*** Opening Page extract ***
Root Canal Therapy
Root canal therapy is needed when the nerve of a tooth is affected by decay or infection. In order to save the tooth, all the living tissue inside the tooth, including pulp and nerves, is removed and the resulting space is filled with special medicated dental materials. A crown is then placed over the top to restore the tooth to its full function.
Having a root canal done on a tooth is the treatment of choice to save a tooth that otherwise would die and have to be removed. Many patients believe that removing a tooth that has problems is a good solution, but what they don’t realize is that extracting a tooth will ultimately be more costly and cause significant problems for adjacent teeth.
Root canal treatment is highly successful and usually lasts a lifetime, although on occasion, a tooth will have to be retreated due to new infections.
Signs and symptoms of a need for root canal therapy:
- An abscess (or pimple) on the gums
- Sensitivity to hot and cold
- Severe toothache pain
- Swelling and/or tenderness
- Sometimes no symptoms are present
Reasons for root canal therapy:
- Decay has reached the tooth pulp (the living tissue inside the tooth)
- Infection or abscess have developed inside the tooth or at the root tip
- Injury or trauma to the tooth
What does root canal therapy involve?
A root canal procedure requires one or more appointments and can be performed by a dentist or endodontist (a root canal specialist).
*** Closing Page extract ***
*** Opening Dataset extract ***
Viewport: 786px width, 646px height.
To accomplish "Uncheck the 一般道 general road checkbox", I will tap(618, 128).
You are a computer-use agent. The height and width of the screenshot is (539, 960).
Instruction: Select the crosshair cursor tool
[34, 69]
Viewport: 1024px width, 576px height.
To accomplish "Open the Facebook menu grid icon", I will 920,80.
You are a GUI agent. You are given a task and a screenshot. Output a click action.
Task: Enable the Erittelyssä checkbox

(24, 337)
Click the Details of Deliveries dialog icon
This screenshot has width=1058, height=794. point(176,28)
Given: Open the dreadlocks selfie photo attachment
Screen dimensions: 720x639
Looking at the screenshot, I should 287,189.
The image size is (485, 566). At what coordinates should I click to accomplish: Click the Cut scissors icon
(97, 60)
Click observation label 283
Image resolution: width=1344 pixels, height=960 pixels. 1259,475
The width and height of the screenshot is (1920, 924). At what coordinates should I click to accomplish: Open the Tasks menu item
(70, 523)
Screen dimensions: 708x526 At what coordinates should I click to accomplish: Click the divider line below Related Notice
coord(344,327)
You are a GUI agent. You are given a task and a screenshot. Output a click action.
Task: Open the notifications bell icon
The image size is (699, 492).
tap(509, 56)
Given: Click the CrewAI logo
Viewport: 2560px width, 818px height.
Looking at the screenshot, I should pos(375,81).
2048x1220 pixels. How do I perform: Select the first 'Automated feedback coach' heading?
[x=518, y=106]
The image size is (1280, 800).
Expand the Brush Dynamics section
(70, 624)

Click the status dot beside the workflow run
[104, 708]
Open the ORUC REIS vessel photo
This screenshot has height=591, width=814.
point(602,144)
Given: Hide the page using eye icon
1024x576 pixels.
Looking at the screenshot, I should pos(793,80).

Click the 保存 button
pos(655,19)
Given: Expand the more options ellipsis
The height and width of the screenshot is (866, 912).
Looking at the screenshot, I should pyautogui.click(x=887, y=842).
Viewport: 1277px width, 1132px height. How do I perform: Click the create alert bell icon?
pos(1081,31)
*** Closing Dataset extract ***
Problems to solve
a - In the root canal therapy page, what is placed over the tooth to restore it to full function?
b - Extend the root canal therapy page from its last sentence.

Answers by item
a - A crown.

b -
While the tooth is numb, a sheet of rubber will be placed around the tooth to keep it dry and free of saliva. An access opening is made on top of the tooth and a series of root canal files are placed into the opening, one at a time, removing the pulp, nerve tissue, and infected material. If tooth decay is present, it will also be removed with special dental instruments.
Next, the tooth is thoroughly cleaned to remove all bacteria. Then, the roots and the inside cavity of the tooth will be filled and sealed with special dental materials. A filling will be placed to cover the opening on top of the tooth. In addition, all teeth that have root canal treatment should have a crown (cap) placed. This will protect the tooth, prevent it from breaking, and restore it to its full function.
After treatment, your tooth may still be sensitive, but this will subside as the inflammation diminishes and the tooth heals. You will be given care instructions after each appointment. Good oral hygiene practices and regular dental visits will aid in extending the life of your root canal treatment and preventing reinfection.